Charlie was relieved that the three waiting soldiers were not wearing spetsnaz insignia. There were two men in civilian clothes and another in a blue unidentified type of uniform similar to what Charlie remembered from the psychiatric institute. The woman housekeeper was at the kitchen door, looking apprehensively at the soldiers. Charlie didn’t catch the full exchange between the waiting group and the house guard but thought he detected “specific orders.”
The man turned to him and said, ‘You’re to go with them. Goodbye.’
‘Where?’ asked Charlie again.
‘Just go.’ shrugged the man.
A long, small-windowed prison-type van was pulled up directly outside the dacha, its rear doors already open. One of the soldiers pushed Charlie
in first, leaving him to choose his own seat on one of the side-mounted benches. The Russian escort filed in behind him. A soldier heavily settled on either side of him.
‘Where am I being taken?’ demanded Charlie.
‘Back to the city,’ said the blue-suited man.
‘What for? Where to?’
‘Moscow,’ repeated the man, dully.
Charlie was tensed for the uneven track but there was still sharp, jabbing pain in his shoulder as the van jarred and bumped over the ruts. Conscious of the concentration of the two civilians, Charlie didn’t give any indication of discomfort.

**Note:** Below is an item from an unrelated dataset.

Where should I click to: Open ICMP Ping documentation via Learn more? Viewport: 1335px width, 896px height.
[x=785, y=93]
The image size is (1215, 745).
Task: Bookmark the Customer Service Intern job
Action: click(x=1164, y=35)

As the van reached the smoother blacktop, the one in blue said, ‘Are you all right?’
‘No,’ said Charlie, turning the question. ‘I don’t know where we’re going. Or what for.’
‘It won’t be long,’ avoided the man.
It wasn’t. Charlie guessed it took only twenty minutes before the van was slowed by Moscow traffic, the sounds of which became increasingly loud. From the briefness with which they obviously travelled upon the ring road, Charlie guessed the destination was neither the Lubyanka nor the Lefortovo, which was confirmed when the rear doors opened in the yard of the psychiatric institute. Charlie hesitated at the point of getting out of the vehicle, gazing up at the window-barred building. Would he leave it sane, he wondered: if he left at all.
The blue-uniform man led Charlie into the institute, the two unspeaking civilians escorting from behind. The soldiers remained by the van. They went past the reception desk without stopping for the waiting elevator but went up only two floors. The bearded surgeon was waiting, smiling, in an office large enough to accommodate at least six of his usual entourage.
‘This time you come to me,’ announced the man, whom Charlie had last seen with Guzov at the dacha in the hills.
* * *
Again all Charlie’s questions were ignored. He was escorted, by medical staff now, to a radiology department where his shoulder was X-rayed from both front and back and then to an adjoining operating theatre where he remained stripped to the waist but was allowed to sit, not lie, on the table for the surgeon to examine the healed wound. An assistant took his blood pressure and a blood test, the result of which the surgeon brought with him when he entered the office in which Charlie, dressed now, had been told to wait.